The meeting of the four nation's foreign ministries will act as a follow-up on the fragile Ukrainian ceasefire made in February after nearly a year of bloody war in the east between government forces and pro-Russian rebels.
"I will be in Berlin (on Monday) evening," French Foreign Minister Laurent Fabius told the press, without specifying that it would be a meeting about the ongoing conflict. Speaking after talks with his Ukrainian counterpart Pavlo Klimkin in Paris, Fabius said Ukraine's President Petro Poroshenko is due to visit France later in April.
"There has been some progress on the ground in implementing the package of February 12 Minsk measures, despite too many violations, where pulling back heavy weapons in concerned," Fabius added.
Amensty says it has evidence of "war crimes"
The truce appeared to be largely holding despite isolated deadly clashes and the slow roll back of heavy weapons. Amnesty International said Thursday it had evidence that the separatists in east Ukraine had executed several captured government soldiers, in gross violation of international law.
The human rights group claimed that it had seen footage showing four Ukrainian soldiers - now confirmed dead - being interrogating by the rebels.

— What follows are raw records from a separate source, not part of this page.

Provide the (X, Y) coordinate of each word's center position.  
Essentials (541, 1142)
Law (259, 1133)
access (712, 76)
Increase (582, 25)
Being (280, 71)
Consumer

Pictures showing bullet wounds to the soldier's heads illustrated that they had died as the result of execution-style killings, Amnesty said.
"The torture, ill-treatment and killing of captured, surrendered or wounded soldiers are war crimes," Denis Krivosheev, Europe and Central Asia deputy director at Amnesty International, said in the group's statement.
Hundreds of Ukrainian troops are believed to have been captured by rebel forces over the course of a year-long war that has claimed more than 6,000 lives.